Baca juga: Dua Tersangka TPPO Ditangkap, Imigrasi Masih Buru Dalang Penyelundupan Orang ke Australia
"Awalnya komunikasi kami tidak ada masalah, sampai saya mendapatkan kabar via phone dari anak saya kalau dia sedang sakit lambung/liver kronis pada tanggal 16 Agustus 2024 jam 11.00 WIB dan ingin pulang ke Indonesia. Namun karena gajinya tidak dibayar oleh perusahaan tempatnya bekerja, maka dia tidak mempunyai biaya untuk pulang," kata Siti, Rabu (11/9/2024).
Kemudian, beberapa waktu berselang Siti diberitahu adiknya yang diinfokan pemimpin tim perusahaan bahwa anaknya, Handi, sudah meninggal dunia dan jenazahnya berada di rumah duka Yim Undertaker Cambodia, Steung Meanchey Pagoda, Monireth Blve Nomor 217, Sangkat Steung Meachey, Khan Meanchey, Phnom Penh.
Baca juga: Komnas Perempuan Minta Korban TPPO Narkotika Tak Dikriminalisasi Hingga Dihukum Mati
Usai menerima informasi itu, Siti mencari bantuan untuk mencari tahu cara memulangkan jenazah anaknya.

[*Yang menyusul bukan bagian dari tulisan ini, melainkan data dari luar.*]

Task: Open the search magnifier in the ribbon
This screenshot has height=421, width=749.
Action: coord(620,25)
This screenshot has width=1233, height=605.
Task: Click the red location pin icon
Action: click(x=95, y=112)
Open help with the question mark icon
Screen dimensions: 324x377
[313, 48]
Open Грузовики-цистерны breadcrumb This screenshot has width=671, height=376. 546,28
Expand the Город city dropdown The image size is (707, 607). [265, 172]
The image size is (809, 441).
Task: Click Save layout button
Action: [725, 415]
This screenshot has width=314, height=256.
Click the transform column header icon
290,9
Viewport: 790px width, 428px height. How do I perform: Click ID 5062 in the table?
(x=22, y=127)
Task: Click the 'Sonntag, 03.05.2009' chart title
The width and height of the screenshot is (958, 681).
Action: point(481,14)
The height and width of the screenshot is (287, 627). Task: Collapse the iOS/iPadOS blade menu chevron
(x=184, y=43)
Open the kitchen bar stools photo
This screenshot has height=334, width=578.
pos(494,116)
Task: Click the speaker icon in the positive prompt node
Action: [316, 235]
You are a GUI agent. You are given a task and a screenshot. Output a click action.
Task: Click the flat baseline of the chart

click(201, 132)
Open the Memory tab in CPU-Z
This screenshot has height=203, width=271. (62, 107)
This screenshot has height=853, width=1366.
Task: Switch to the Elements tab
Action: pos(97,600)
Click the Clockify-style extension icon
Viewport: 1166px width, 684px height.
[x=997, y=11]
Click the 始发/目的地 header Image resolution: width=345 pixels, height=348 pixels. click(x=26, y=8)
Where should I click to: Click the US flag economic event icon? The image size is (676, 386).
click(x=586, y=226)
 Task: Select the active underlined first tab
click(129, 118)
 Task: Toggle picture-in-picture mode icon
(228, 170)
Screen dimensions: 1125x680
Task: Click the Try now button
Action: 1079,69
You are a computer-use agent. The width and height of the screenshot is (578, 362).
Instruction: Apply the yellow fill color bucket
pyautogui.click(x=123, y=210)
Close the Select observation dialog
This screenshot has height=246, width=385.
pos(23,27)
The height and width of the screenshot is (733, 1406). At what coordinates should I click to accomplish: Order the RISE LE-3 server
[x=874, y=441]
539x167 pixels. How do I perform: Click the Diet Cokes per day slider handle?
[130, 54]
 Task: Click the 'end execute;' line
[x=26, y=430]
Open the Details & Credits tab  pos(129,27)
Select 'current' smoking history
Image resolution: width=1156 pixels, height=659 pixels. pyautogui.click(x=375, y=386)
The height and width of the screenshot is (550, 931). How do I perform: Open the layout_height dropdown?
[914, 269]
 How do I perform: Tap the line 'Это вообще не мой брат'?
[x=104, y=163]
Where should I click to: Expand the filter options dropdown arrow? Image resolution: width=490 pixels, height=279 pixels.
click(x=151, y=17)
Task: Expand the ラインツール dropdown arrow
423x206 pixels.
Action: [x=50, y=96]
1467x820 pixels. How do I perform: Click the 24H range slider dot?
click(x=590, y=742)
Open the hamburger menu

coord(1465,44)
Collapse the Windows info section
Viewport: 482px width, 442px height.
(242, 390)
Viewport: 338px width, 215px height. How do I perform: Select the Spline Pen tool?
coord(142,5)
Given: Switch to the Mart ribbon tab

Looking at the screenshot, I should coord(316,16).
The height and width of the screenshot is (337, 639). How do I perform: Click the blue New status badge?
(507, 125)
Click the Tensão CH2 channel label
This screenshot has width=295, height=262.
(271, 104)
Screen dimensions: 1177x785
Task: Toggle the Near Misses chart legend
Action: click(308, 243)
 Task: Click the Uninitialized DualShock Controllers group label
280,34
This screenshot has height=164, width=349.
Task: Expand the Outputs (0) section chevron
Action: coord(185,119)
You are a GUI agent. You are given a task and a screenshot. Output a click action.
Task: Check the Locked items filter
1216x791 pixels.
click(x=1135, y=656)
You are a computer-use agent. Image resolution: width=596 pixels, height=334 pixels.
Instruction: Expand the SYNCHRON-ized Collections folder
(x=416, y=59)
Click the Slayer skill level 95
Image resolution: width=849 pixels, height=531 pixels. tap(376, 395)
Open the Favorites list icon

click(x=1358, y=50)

Teranyar, Siti baru tahu anaknya adalah korban tindakan pidana perdagangan orang (TPPO).
"Saya berusaha mencari bantuan ke mana-mana termasuk mencari tahu bagaimana cara memulangkan jenazah anak saya yang kemudian saya ketahui menjadi korban perdagangan orang," kata Siti.
Perihal itu, pada 19 Agustus dan 10 September, Siti mencoba menghubungi Kementerian Luar Negeri (Kemlu) RI untuk meminta bantuan pemulangan jenazah anaknya.
Namun kata Siti, jika ingin dibantu, pihak Kemlu RI memintanya membuktikan anaknya adalah korban perdagangan orang.